Beginning with the line that holds "Task: Click the Brier Score 0.086 card" in the data below, give again every line through the one that holds "The height and width of the screenshot is (423, 697).", exactly as written.

== Data extract ==

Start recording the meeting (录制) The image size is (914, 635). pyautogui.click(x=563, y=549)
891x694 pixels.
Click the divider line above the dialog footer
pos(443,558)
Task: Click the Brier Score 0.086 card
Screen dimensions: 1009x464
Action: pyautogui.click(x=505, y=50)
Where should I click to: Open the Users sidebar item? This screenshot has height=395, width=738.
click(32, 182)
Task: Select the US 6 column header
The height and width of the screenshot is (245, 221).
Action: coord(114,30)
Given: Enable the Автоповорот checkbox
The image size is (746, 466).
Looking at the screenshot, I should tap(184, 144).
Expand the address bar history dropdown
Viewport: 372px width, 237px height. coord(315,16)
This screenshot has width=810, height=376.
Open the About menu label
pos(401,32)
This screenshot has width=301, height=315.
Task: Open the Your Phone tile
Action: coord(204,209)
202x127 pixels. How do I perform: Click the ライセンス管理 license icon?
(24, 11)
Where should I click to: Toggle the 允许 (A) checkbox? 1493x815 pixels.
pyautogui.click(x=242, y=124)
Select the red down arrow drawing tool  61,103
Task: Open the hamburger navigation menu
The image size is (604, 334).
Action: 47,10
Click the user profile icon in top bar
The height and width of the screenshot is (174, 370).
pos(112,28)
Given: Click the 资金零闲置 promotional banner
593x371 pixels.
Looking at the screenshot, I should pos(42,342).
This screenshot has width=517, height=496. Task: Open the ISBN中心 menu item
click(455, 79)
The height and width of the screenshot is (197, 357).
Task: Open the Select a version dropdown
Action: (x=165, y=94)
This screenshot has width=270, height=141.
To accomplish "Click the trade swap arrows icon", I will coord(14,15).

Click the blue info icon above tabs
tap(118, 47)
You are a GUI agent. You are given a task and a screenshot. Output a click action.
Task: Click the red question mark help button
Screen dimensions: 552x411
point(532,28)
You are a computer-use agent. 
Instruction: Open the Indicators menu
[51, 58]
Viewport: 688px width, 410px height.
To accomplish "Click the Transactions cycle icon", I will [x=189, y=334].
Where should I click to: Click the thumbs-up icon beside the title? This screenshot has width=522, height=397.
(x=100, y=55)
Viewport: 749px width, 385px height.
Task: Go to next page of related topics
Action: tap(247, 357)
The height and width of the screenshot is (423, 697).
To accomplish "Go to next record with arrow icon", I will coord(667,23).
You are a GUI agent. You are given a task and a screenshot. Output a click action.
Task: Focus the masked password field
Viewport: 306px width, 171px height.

===

■ Answer to the exercise ■
Task: Click the Brier Score 0.086 card
Screen dimensions: 1009x464
Action: pyautogui.click(x=505, y=50)
Where should I click to: Open the Users sidebar item? This screenshot has height=395, width=738.
click(32, 182)
Task: Select the US 6 column header
The height and width of the screenshot is (245, 221).
Action: coord(114,30)
Given: Enable the Автоповорот checkbox
The image size is (746, 466).
Looking at the screenshot, I should tap(184, 144).
Expand the address bar history dropdown
Viewport: 372px width, 237px height. coord(315,16)
This screenshot has width=810, height=376.
Open the About menu label
pos(401,32)
This screenshot has width=301, height=315.
Task: Open the Your Phone tile
Action: coord(204,209)
202x127 pixels. How do I perform: Click the ライセンス管理 license icon?
(24, 11)
Where should I click to: Toggle the 允许 (A) checkbox? 1493x815 pixels.
pyautogui.click(x=242, y=124)
Select the red down arrow drawing tool  61,103
Task: Open the hamburger navigation menu
The image size is (604, 334).
Action: 47,10
Click the user profile icon in top bar
The height and width of the screenshot is (174, 370).
pos(112,28)
Given: Click the 资金零闲置 promotional banner
593x371 pixels.
Looking at the screenshot, I should pos(42,342).
This screenshot has width=517, height=496. Task: Open the ISBN中心 menu item
click(455, 79)
The height and width of the screenshot is (197, 357).
Task: Open the Select a version dropdown
Action: (x=165, y=94)
This screenshot has width=270, height=141.
To accomplish "Click the trade swap arrows icon", I will coord(14,15).

Click the blue info icon above tabs
tap(118, 47)
You are a GUI agent. You are given a task and a screenshot. Output a click action.
Task: Click the red question mark help button
Screen dimensions: 552x411
point(532,28)
You are a computer-use agent. 
Instruction: Open the Indicators menu
[51, 58]
Viewport: 688px width, 410px height.
To accomplish "Click the Transactions cycle icon", I will [x=189, y=334].
Where should I click to: Click the thumbs-up icon beside the title? This screenshot has width=522, height=397.
(x=100, y=55)
Viewport: 749px width, 385px height.
Task: Go to next page of related topics
Action: tap(247, 357)
The height and width of the screenshot is (423, 697).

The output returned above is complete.